Except that I couldn't get it to install in any maintainable way on my OpenSUSE laptop or the CentOS VMs that ran the house. Seriously? There were just so many per module dependencies that weren't in any of the package repositories I was already using. So I found myself maintaining an overlay of perl modules, chasing interdependencies, blah, blah.
So I gave up.
About a year later -- after having switched my daily machine to a MacBook Air -- I started to migrate all of those CentOS VMs to a Mac Mini running Mac OS X Lion. So I tried to use the bundled wiki, but it's uncharacteristically ugly, and Lion's admin interface for the web server is horrible. Horrible and broken. I started looking again.
Then I found Gollum, which is the wiki software used by GitHub. Of course once you look into that ecosystem, Jekyll hits you like a blinding flash.
So I gave Jekyll a go for a couple of years. The main problem I had with it was that it's written in Ruby, and I read Ruby like a pre-schooler at best. I needed to make a few changes, add some extensions, and there was just no way for me to get it done. Oh, and the documentation for Liquid is just a vacuum. So I had to make yet another change...
I had been exercising Python quite a bit, so I started looking for Jekyll-like systems written in that language. Pelican seemed to stand out, but Acrylamid really got my attention.
And that's where we are.
History
The immediately prior attempt used Jekyll, the static site generator created by the founder of GitHub.

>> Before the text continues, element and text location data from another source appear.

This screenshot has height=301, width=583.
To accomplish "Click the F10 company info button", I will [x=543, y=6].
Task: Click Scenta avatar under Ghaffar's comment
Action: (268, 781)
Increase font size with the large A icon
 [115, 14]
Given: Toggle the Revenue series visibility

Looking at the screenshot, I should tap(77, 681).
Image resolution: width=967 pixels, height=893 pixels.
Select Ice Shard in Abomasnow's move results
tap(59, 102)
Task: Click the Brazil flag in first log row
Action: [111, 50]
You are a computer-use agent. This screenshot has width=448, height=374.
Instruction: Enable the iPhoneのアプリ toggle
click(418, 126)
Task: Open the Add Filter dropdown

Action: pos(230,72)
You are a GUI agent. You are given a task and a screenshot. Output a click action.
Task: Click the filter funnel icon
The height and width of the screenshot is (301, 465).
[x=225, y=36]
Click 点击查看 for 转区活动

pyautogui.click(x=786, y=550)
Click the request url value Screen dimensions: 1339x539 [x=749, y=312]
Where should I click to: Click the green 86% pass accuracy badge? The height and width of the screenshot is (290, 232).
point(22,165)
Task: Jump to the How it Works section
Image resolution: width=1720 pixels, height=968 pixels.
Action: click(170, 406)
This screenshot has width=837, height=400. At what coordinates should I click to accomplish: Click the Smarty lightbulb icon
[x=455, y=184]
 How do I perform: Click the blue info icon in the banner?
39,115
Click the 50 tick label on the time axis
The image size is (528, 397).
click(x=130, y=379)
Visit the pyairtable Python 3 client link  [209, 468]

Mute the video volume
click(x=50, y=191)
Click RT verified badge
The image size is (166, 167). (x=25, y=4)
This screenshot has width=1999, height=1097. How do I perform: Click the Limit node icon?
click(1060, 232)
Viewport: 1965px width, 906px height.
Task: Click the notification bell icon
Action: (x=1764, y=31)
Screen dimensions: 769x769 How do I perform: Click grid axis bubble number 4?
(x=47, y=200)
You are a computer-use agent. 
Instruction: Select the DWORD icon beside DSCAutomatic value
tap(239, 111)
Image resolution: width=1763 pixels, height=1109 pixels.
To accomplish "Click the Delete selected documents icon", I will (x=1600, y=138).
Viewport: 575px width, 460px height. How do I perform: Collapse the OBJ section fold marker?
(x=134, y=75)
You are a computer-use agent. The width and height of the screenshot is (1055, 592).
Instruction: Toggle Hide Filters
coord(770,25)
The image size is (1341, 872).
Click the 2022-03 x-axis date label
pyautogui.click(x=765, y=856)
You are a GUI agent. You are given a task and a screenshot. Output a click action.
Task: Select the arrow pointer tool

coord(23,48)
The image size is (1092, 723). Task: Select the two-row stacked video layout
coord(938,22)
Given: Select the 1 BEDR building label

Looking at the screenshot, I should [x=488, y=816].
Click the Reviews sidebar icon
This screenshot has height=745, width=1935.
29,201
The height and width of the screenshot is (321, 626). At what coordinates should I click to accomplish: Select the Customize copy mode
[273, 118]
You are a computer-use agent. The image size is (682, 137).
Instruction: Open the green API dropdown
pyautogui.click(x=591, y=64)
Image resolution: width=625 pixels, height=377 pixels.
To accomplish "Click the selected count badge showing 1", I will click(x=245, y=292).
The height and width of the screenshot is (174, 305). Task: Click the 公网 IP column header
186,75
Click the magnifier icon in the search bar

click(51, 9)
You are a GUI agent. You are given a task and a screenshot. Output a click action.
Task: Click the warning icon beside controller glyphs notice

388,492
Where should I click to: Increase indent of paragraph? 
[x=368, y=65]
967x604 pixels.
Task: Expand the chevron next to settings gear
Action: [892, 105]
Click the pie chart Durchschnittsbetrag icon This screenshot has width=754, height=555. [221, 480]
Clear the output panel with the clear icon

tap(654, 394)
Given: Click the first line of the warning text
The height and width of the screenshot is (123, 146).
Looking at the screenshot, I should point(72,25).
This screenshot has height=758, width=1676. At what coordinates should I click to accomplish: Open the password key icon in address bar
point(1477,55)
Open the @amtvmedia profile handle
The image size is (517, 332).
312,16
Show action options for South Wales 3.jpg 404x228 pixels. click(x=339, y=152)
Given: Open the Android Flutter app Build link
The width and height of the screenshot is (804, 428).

Previous incarnations were written in:
- Wordpress
- XHTML 1.0 Strict + CSS 2.1
- HTML
- The Website Meta Language
- a customized XHTML variant + XSLT with style attributes added to the HTML to "emulate" CSS when few browsers did it right
Empty Promises
This is the space where I usually promise to actually add content once the "maintenance is under control." Really, the issue is that no matter what, there's always tinkering to do with the service, and no time to relax long enough to publish something. I'm done with that.